Zwar legt man ihrer Liebhaberin Missy in den Mund, Colette habe ein “neues Frauengenre” erfunden, nur bedeutet das in diesem Film nicht viel mehr als dass Frauen ihre Haare nun als Bob tragen und alte Herren in Schulmädchenkleidung verführen. Warum Colette vielen jungen Frauen ein Vorbild war, nämlich weil ihre Sprache frech und mutig, aber auch naiv und verträumt und vor allem vollkommen ungekünstelt war, das erklärt der Film nicht. Dem Genie und besonders dem Witz dieser Frau kommt Westmoreland nicht auf die
Spur. Denn dafür geht es, wie in fast allen Biopics über Frauen, zu sehr um etwas
ganz anderes: nämlich die Liebe.
Nichts gegen die Liebe, Liebe ist toll
und natürlich spielt sie im Leben jeder Frau wie auch eines jeden Mannes eine
große Rolle, nur erzählt man die Lebens- und Schaffensgeschichten von Männern
ja auch nicht um deren Ehefrauen herum. Man zeigt, was sie gemacht und was sie
gedacht haben, man zeigt sie als Helden ihrer Zeit und ihrer Zunft. Ganz anders
verhält es sich hingegen bei den Biopics über berühmte Frauen. Es scheint fast so,
als interessiere man sich, vor allem in letzter Zeit, wo das Genre geradezu explodiert,
weniger für die einzelne Frau als für ihre Beispielhaftigkeit. Die Frau wird
zum Symbol der Emanzipation. Dass die Person, die Frau hinter dieser Ambition meist
vollkommen verblasst, ist offensichtlich egal.

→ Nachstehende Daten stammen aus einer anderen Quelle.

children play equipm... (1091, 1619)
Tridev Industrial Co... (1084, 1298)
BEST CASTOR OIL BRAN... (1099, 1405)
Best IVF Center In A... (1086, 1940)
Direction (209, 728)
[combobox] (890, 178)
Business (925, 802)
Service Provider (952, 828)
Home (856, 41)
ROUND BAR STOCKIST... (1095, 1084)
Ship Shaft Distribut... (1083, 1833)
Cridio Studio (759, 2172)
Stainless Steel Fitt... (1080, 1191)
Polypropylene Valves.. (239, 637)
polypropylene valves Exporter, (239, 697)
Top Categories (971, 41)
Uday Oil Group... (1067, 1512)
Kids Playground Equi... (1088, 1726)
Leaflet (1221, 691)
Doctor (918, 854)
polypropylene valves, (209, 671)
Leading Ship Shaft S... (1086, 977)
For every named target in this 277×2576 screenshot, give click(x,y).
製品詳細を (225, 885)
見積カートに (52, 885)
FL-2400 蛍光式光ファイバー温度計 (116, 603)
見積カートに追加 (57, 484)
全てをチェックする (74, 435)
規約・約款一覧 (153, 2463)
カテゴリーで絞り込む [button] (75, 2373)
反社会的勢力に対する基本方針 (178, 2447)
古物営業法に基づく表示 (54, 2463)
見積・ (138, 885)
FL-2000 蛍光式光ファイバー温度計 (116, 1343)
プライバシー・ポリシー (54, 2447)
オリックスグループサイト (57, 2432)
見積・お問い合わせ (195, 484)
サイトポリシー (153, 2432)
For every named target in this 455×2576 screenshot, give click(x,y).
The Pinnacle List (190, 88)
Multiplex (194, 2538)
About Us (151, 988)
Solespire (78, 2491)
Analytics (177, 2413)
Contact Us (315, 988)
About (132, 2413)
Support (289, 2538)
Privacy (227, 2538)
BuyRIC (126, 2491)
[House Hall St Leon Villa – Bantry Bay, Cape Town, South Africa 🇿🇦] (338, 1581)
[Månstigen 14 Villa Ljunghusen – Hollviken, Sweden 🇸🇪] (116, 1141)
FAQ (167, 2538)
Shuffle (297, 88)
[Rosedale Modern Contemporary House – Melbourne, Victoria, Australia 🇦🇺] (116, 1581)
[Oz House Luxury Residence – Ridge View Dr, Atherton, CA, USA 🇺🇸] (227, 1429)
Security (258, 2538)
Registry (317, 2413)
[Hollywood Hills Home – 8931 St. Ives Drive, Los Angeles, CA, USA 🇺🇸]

Bei Colette hat sich der Regisseur und Drehbuchautor Westmoreland die bekannteste und wichtigste Beziehung in Colettes Leben, die zu ihrem ersten Ehemann Willy, herausgepickt. An ihr, so muss er sich gedacht haben, lässt sich die Entwicklung vom naiven, gutmütigen Mädchen zur Frau, die sich nimmt was ihr gehört, am besten erzählen, schließlich betrog Willy sie bekanntlich schon kurz nach der Hochzeit und veröffentlichte Colettes Debüts, die Claudine-Reihe, (mit ihrem Einverständnis) unter seinem eigenen Namen.
Dass Colette die Affären ihres Ehemannes im wahren Leben viel cooler nahm als es
eine Eifersuchtsszene im Film zeigt und sich sogar mit ihren
Konkurrentinnen anfreundete, vor allem aber, dass in Paris jeder wusste,
dass sie die wahre Autorin der Claudine-Bücher war, weil
Willy daraus gar keinen Hehl machte und sie sich nicht erst mit ihrer Geliebten selbst behauptete, das erklärt die Verfilmung nicht. Es würde die Geschichte, die den Weg von “Unterdrückung” zu “Freiheit” ganz sauber und linear abzeichnen möchte, wohl unnötig
komplex machen. Und komplex darf es in Frauen-Geschichten nicht sein.